**Exercise goal**
Write out all of the entries that follow, word for word, but skip the pictures.

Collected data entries
*-*-*

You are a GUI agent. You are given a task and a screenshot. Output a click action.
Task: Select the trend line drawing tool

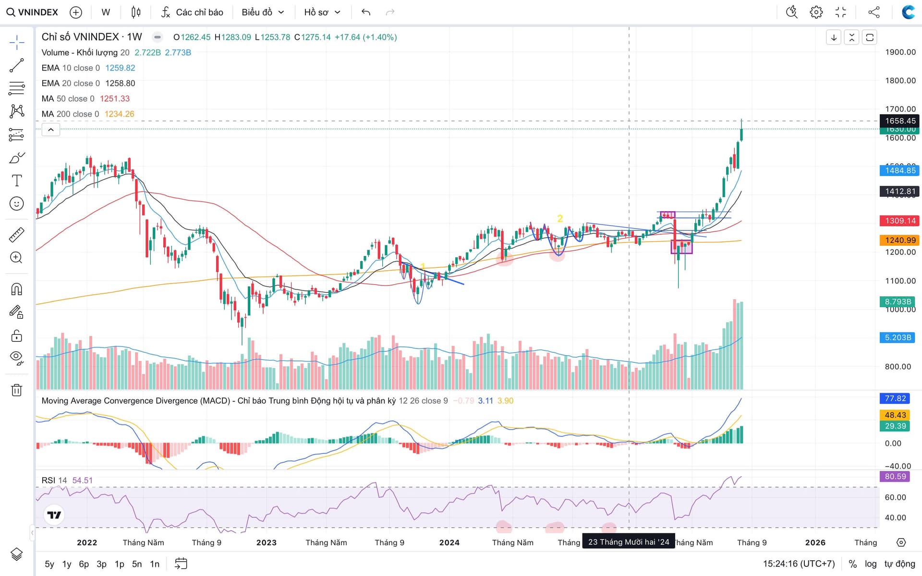point(16,65)
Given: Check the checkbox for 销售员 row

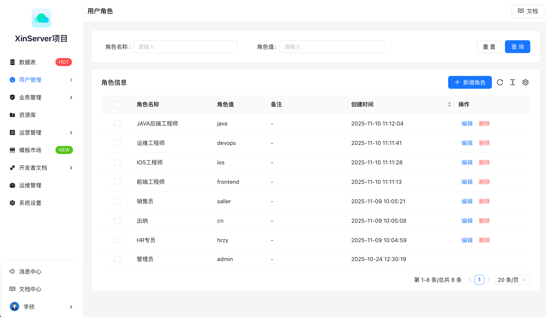Looking at the screenshot, I should click(x=117, y=201).
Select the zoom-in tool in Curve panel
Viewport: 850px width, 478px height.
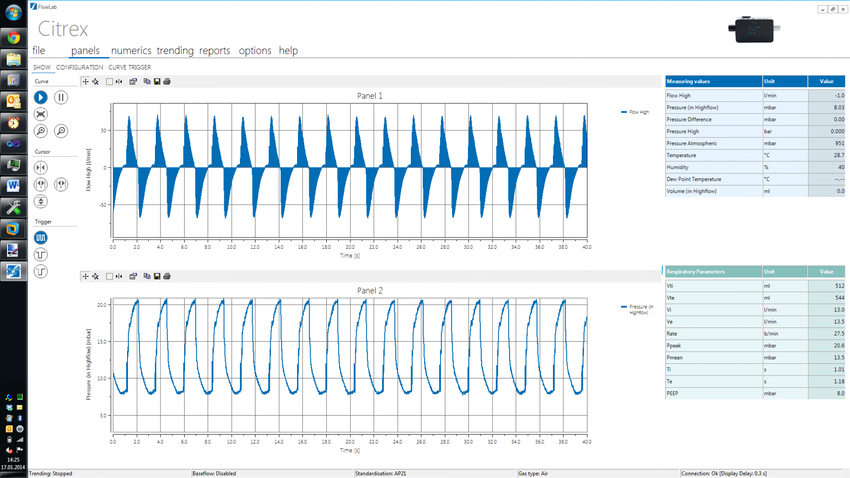click(x=41, y=131)
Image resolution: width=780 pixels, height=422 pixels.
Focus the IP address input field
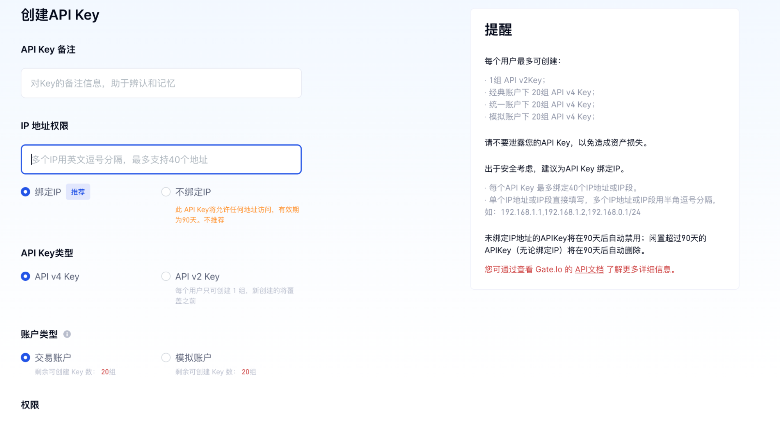tap(161, 159)
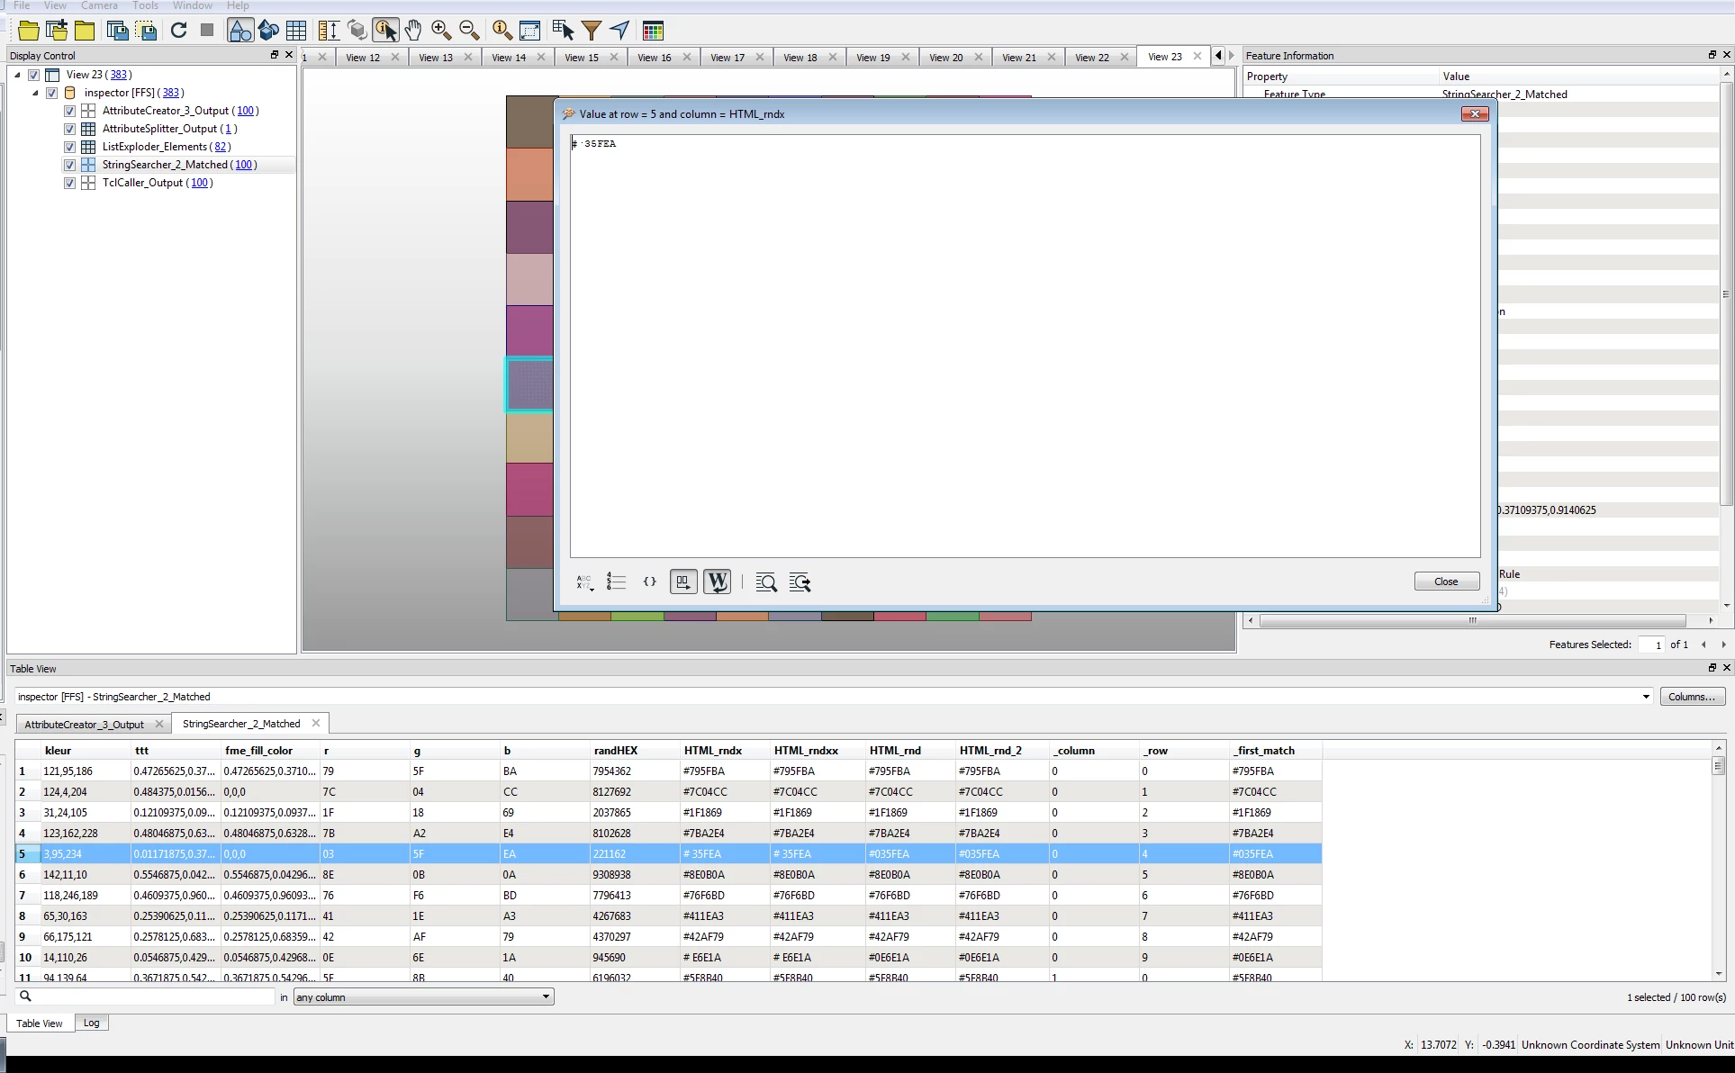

*-*-*

**Finished task**
You are a GUI agent. You are given a task and a screenshot. Output a click action.
Task: Select the trend line drawing tool

point(16,65)
Given: Check the checkbox for 销售员 row

Looking at the screenshot, I should click(x=117, y=201).
Select the zoom-in tool in Curve panel
Viewport: 850px width, 478px height.
click(x=41, y=131)
Image resolution: width=780 pixels, height=422 pixels.
Focus the IP address input field
tap(161, 159)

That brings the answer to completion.